Ćevapi are the undisputed king of Balkan grilling, found at every kafana (traditional Serbian tavern) and summer barbecue. The mix of beef and pork — sometimes with a touch of lamb — is seasoned simply with garlic, salt, and a pinch of baking soda, which gives the sausages their characteristic light, fluffy interior. They are cooked on a scorching hot grill, developing a charred exterior while staying succulent inside. Served in a pillowy lepinja flatbread with chopped raw onion and roasted pepper ajvar, they are irresistible.
Serves 4
Combine ground beef, pork, garlic paste, salt, pepper, baking soda, and sparkling water in a bowl. Mix vigorously with your hands for 3–4 minutes until the mixture becomes sticky and cohesive.
Cover and refrigerate for at least 1 hour, ideally overnight. This allows the flavors to meld and the baking soda to work on the texture.
With wet hands, shape the meat into cylinders about 8 cm long and 2 cm wide. You should get 20–24 pieces.
Heat a charcoal grill or cast-iron griddle to very high heat. Grill ćevapi for 3–4 minutes per side, turning once, until nicely charred on the outside and just cooked through.
Warm the lepinja on the grill for 30 seconds.
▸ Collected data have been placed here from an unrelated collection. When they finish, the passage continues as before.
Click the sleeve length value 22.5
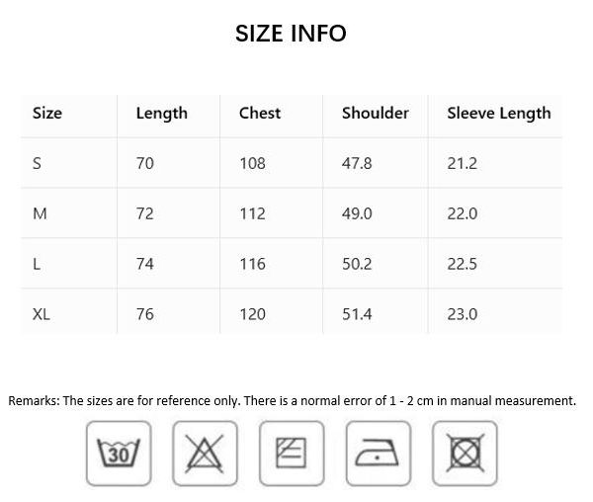The image size is (593, 502). tap(463, 264)
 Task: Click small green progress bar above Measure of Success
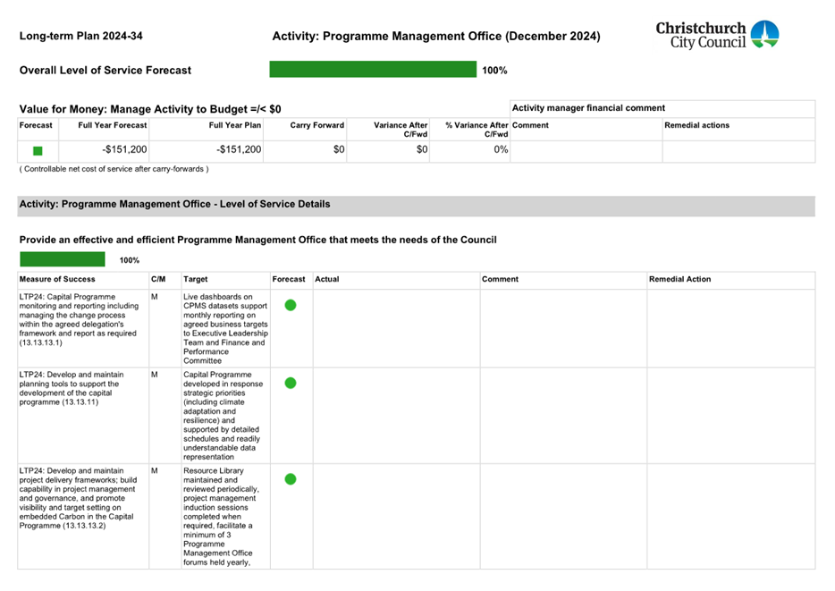[x=63, y=260]
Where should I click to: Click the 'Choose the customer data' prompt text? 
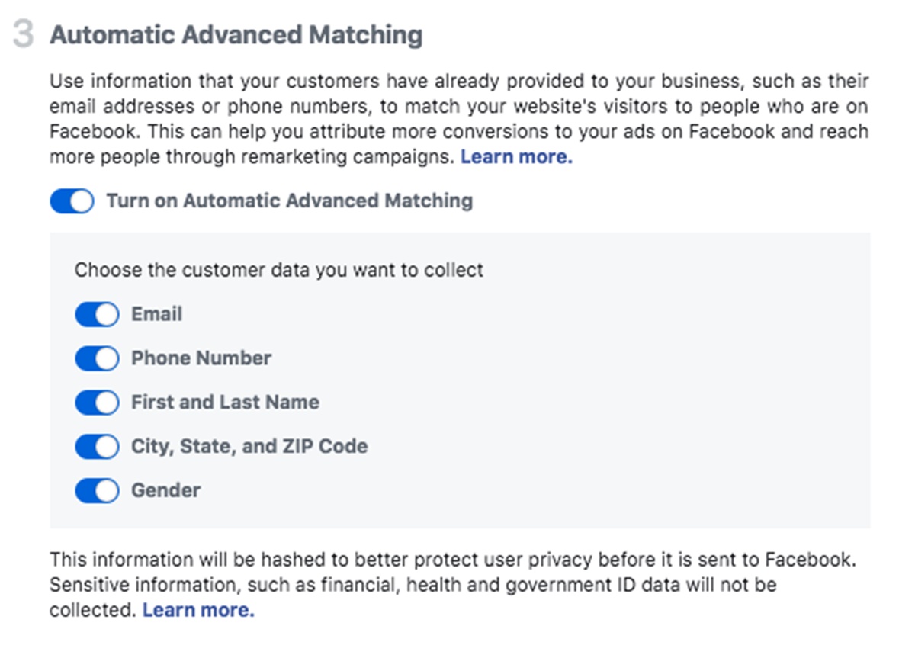pos(278,270)
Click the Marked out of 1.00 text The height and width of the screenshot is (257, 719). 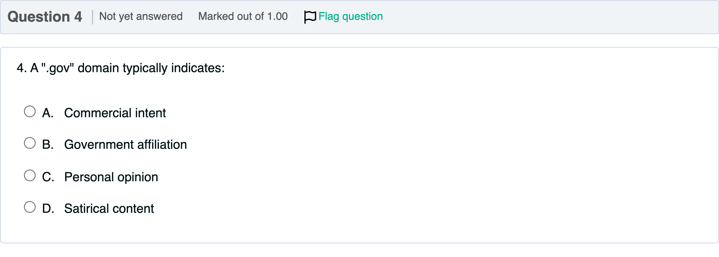click(x=243, y=16)
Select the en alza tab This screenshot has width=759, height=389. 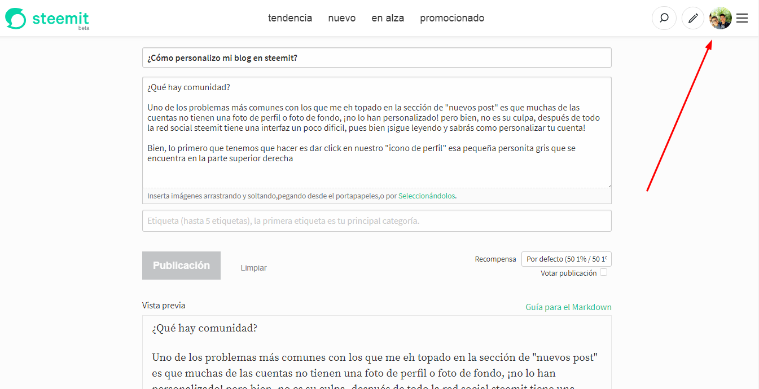point(388,18)
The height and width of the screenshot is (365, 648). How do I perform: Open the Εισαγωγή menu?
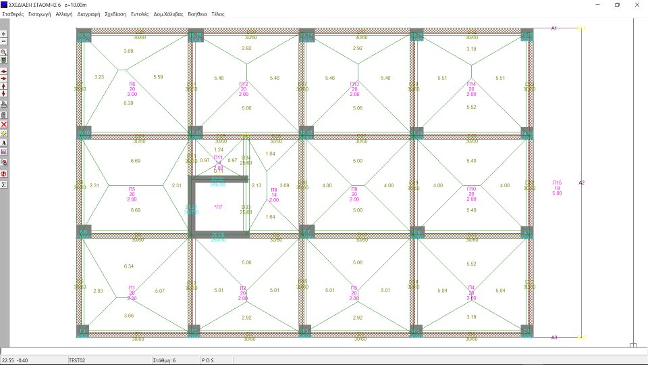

Stuff 5–6 ćevapi inside each bread with a generous heap of diced onion, a spoonful of ajvar, and a dollop of kajmak or sour cream.
The sparkling water and baking soda are the secret to a light, airy texture — don't skip them.
Charcoal is strongly preferred; gas grill works but won't replicate the smoky flavor.
Rest ćevapi for 2 minutes off the grill before serving.
Add 100 g ground lamb to the mix for a richer, more complex flavor.
Veal-only ćevapi are popular in some regions for a more delicate taste.
Raw shaped ćevapi keep refrigerated for 24 hours or frozen for 1 month. Cook from frozen adding 2 extra minutes per side.
Ćevapi descended from Ottoman kebab traditions but evolved into a uniquely Balkan form during the 19th century. They became a symbol of Serbian and Bosnian culinary identity, with regional variations debated passionately across the former Yugoslavia.
The mixture needs thorough mixing to develop the protein binding. Refrigerating for several hours and using slightly fatty meat (not lean) also helps them hold together.
Kajmak is a rich Balkan clotted cream made from heated milk. You can substitute crème fraîche or a mix of cream cheese and sour cream.